Demonstracja siły! Fortuna Wyry – Podlesianka 3-8

Demonstracja siły! Fortuna Wyry – Podlesianka 3-8

4 listopada 2018 Wyłączono przez Admin2

Liga Okręgowa gra ostatnie tegoroczne akordy. W przedostatnim meczu tej rundy graliśmy wyjazdowy mecz z Fortuną Wyry, która na własnym boisku nie przegrała od ponad pół roku!

Spodziewaliśmy się sporo emocji, ale tym razem ich poziom zaskoczył najwytrawniejszych kibiców naszego zespołu! Oj działo się, a o wszystkim przeczytacie w relacji!

Mecz od początku był pod nasze dyktando. Pierwsza sytuacja ma miejsce w 6 minucie gry, kiedy po kombinacyjnej akcji Kaczmarczyk zagrywa prostopadle do Colika, którego dynamicznym wybiegiem za pole karne powstrzymuje bramkarz gospodarzy.

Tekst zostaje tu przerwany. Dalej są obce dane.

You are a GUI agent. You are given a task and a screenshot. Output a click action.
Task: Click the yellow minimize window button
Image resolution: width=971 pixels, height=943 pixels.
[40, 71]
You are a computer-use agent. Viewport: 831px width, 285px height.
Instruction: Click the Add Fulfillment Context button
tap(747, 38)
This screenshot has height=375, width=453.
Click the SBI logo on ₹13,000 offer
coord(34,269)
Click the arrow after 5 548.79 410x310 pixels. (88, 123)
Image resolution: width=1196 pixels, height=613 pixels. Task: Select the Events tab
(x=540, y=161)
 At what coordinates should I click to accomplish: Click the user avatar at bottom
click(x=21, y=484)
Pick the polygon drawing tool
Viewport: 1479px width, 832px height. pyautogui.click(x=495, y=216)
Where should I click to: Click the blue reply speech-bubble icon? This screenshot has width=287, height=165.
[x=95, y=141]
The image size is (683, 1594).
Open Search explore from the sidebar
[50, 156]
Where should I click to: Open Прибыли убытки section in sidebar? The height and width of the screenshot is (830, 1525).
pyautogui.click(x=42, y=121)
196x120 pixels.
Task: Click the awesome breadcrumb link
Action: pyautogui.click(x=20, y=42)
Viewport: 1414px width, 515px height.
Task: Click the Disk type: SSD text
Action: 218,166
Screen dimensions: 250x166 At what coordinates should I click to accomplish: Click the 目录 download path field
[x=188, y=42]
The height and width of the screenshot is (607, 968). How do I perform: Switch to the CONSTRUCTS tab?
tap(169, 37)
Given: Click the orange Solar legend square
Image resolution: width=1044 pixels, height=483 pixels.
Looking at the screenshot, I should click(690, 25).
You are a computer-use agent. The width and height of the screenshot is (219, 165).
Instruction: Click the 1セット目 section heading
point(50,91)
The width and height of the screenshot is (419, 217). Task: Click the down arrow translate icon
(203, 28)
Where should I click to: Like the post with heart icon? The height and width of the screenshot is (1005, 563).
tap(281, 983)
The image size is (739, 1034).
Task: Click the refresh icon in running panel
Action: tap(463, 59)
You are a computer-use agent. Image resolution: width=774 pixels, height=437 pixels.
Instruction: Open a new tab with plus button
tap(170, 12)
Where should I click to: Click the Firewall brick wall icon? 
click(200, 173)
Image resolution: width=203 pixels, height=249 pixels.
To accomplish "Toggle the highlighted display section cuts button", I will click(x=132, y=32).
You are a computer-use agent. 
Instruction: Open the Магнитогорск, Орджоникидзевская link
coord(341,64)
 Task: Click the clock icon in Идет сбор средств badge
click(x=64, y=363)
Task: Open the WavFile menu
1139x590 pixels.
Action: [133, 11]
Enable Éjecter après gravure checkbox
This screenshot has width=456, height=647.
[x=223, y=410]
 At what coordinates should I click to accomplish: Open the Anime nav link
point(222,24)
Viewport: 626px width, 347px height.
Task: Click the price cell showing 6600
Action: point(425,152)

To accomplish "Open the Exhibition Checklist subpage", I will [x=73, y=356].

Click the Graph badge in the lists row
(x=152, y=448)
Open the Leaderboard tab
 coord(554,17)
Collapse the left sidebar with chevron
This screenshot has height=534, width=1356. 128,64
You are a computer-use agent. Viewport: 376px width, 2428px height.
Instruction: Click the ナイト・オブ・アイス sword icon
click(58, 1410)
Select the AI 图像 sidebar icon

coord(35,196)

Bezbramkowy  remis nie utrzymał się jednak zbyt długo. Niecałe dwie minuty później w zamieszaniu podbramkowym Renner wślizgiem zagrywa na długi słupek, gdzie sytuacyjnym strzałem z bliska wpycha piłkę do bramki Marcin Widenka, wyprowadzając nasz zespół na prowadzenie!

Kilka minut później trójkowe rozegranie z pierwszej piłki trafia na przedpole do Rosińskiego, który potężnym strzałem trafia, ale niestety tylko w boczną siatkę.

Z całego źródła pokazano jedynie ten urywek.